Młody mężczyzna z okolic Chełma zerwał flagę państwową i poszedł z nią na mecz. Później powiesił flagę na najwyższym kominie w swojej wsi. Za ten wybryk zapłaci ponad 3 tys. zł.
Do incydentu doszło na początku maja w miejscowości Ruda Huta. Na miejscowych budynkach wisiały flagi państwowe. Konrad P. i jego koledzy świętowali „majówkę” racząc się alkoholem. Pijani, wybrali się na mecz piłkarski miejscowej drużyny. Po drodze mijali szkołę. Konrad P. zainteresował się flagami zawieszonymi na budynku. Zerwał jedną z nich i zabrał ze sobą na mecz. Wszystko zarejestrowały kamery monitoringu.

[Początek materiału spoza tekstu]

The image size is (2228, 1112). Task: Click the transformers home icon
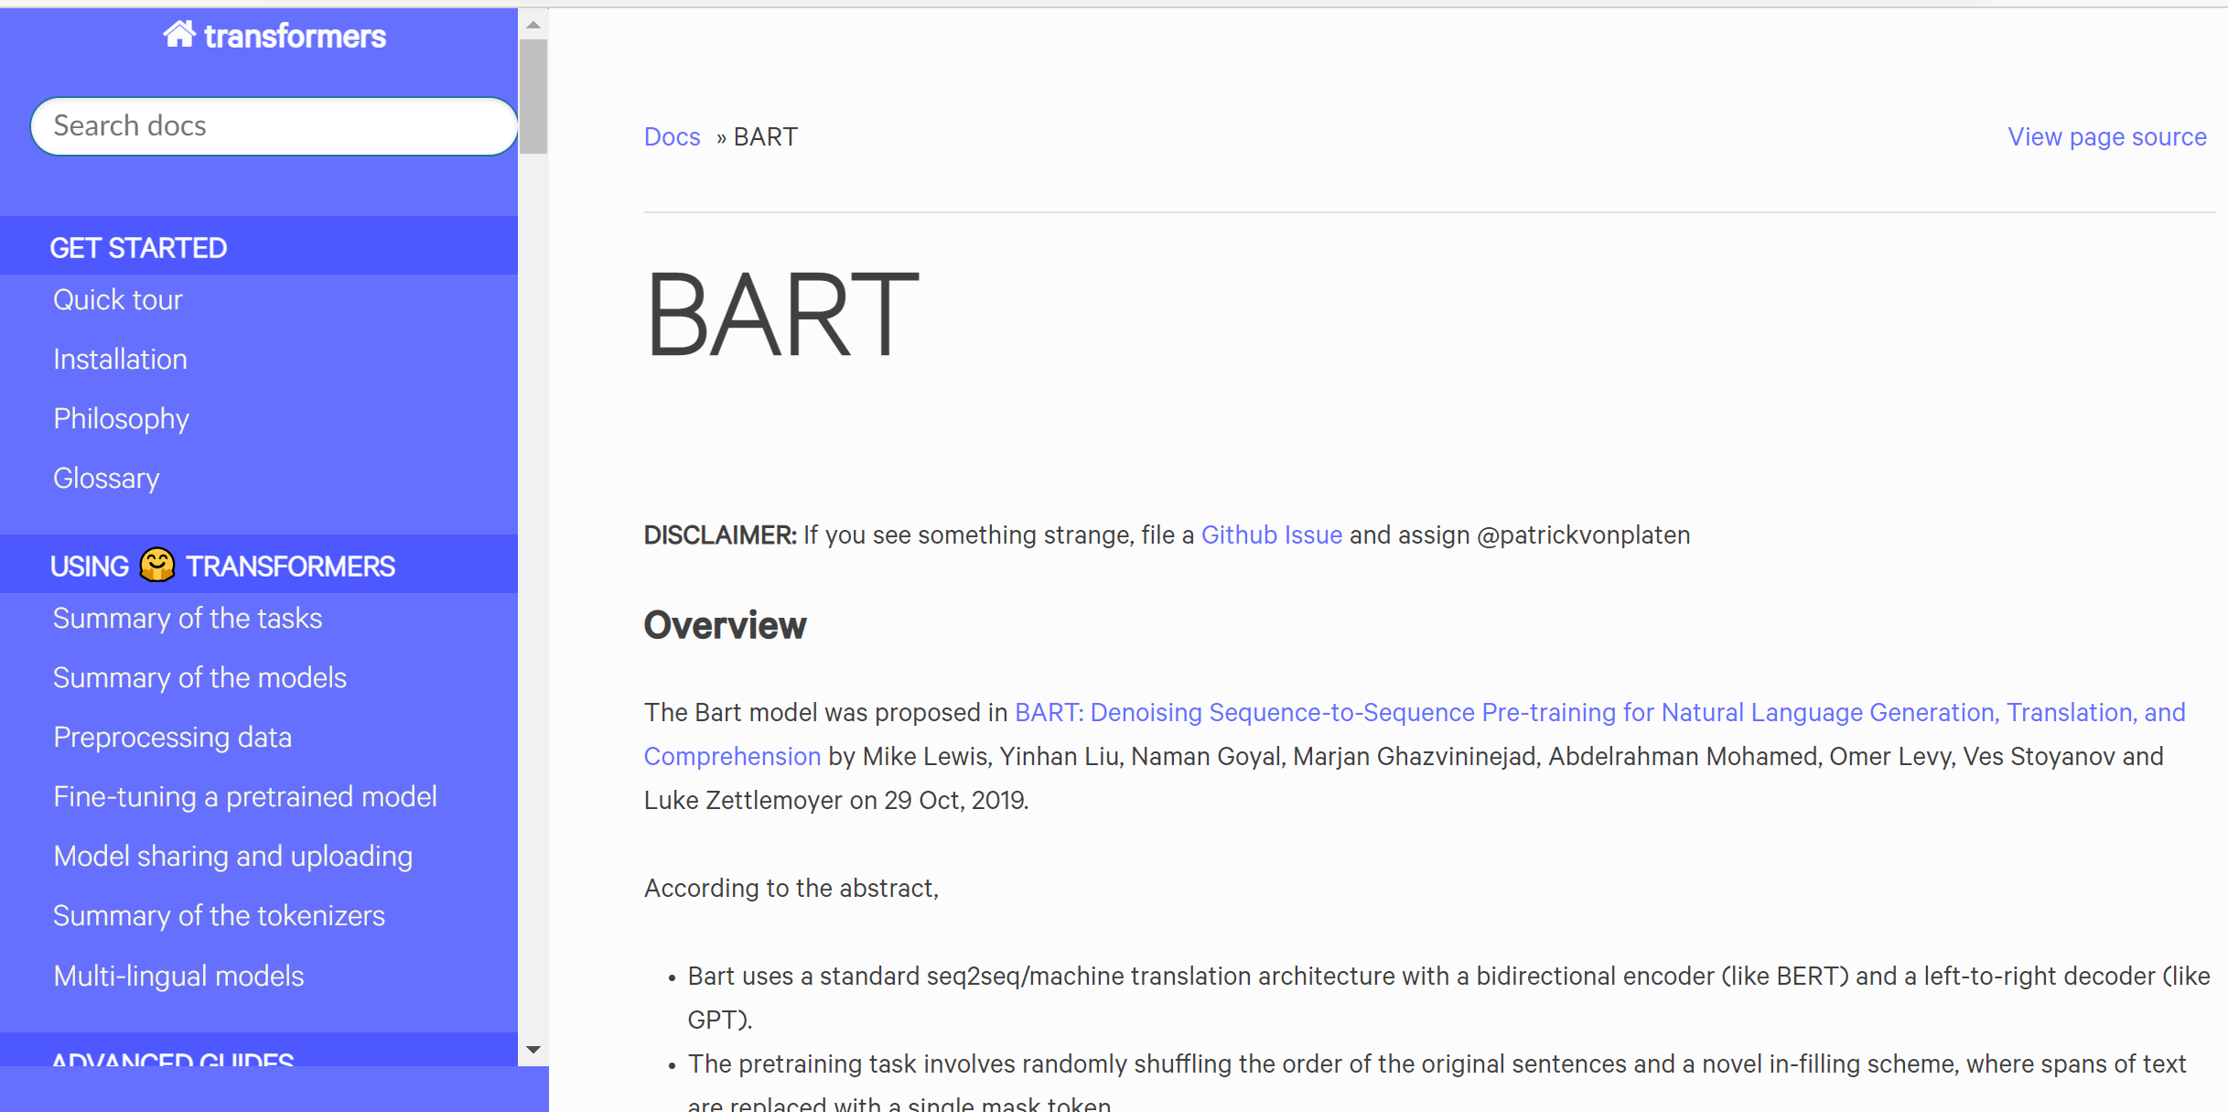pyautogui.click(x=179, y=35)
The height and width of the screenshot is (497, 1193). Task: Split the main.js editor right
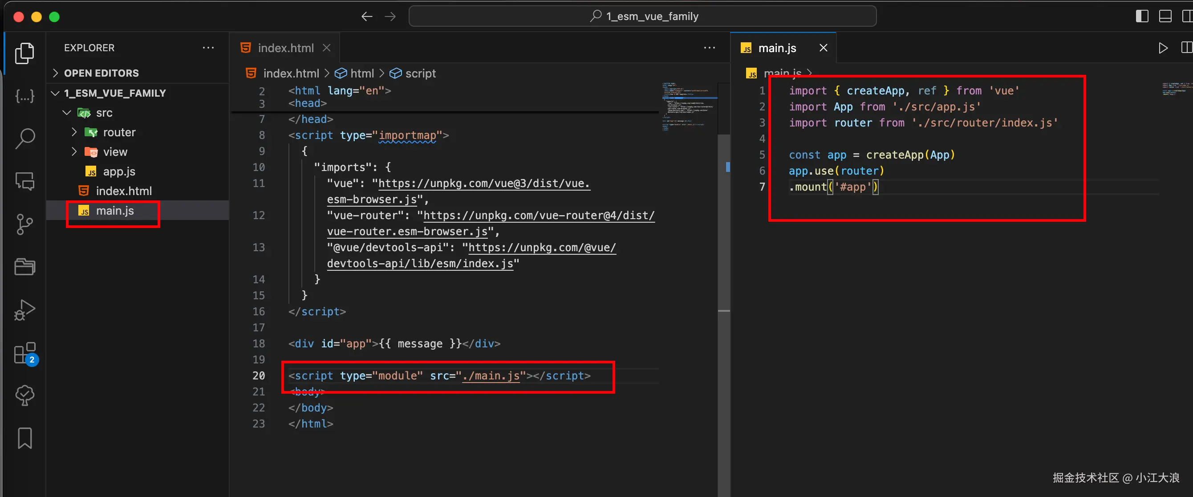tap(1186, 48)
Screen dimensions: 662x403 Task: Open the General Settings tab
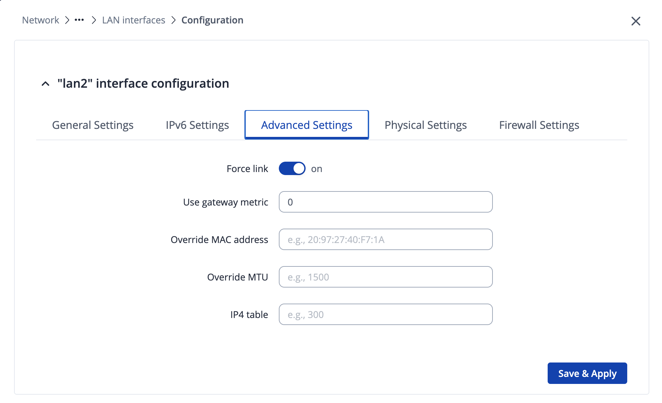coord(93,125)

Po meczu Konrad P. postanowił zatknąć flagę w najwyższym punkcie w całej wsi – na zdewastowanym kominie dawnej piekarni. Podczas późniejszego przesłuchania stwierdził, że zrobił to dla żartu. Nie zdawał sobie sprawy, że grożą mu za to jakieś konsekwencje. Konrad P. został później oskarżony o znieważenie symbolu państwowego. Grozi za to do roku więzienia. Sprawę rozstrzygnął wczoraj Sąd Okręgowy w Lublinie.
34-latek został skazany na 3300 zł grzywny. Orzeczenie nie jest prawomocne.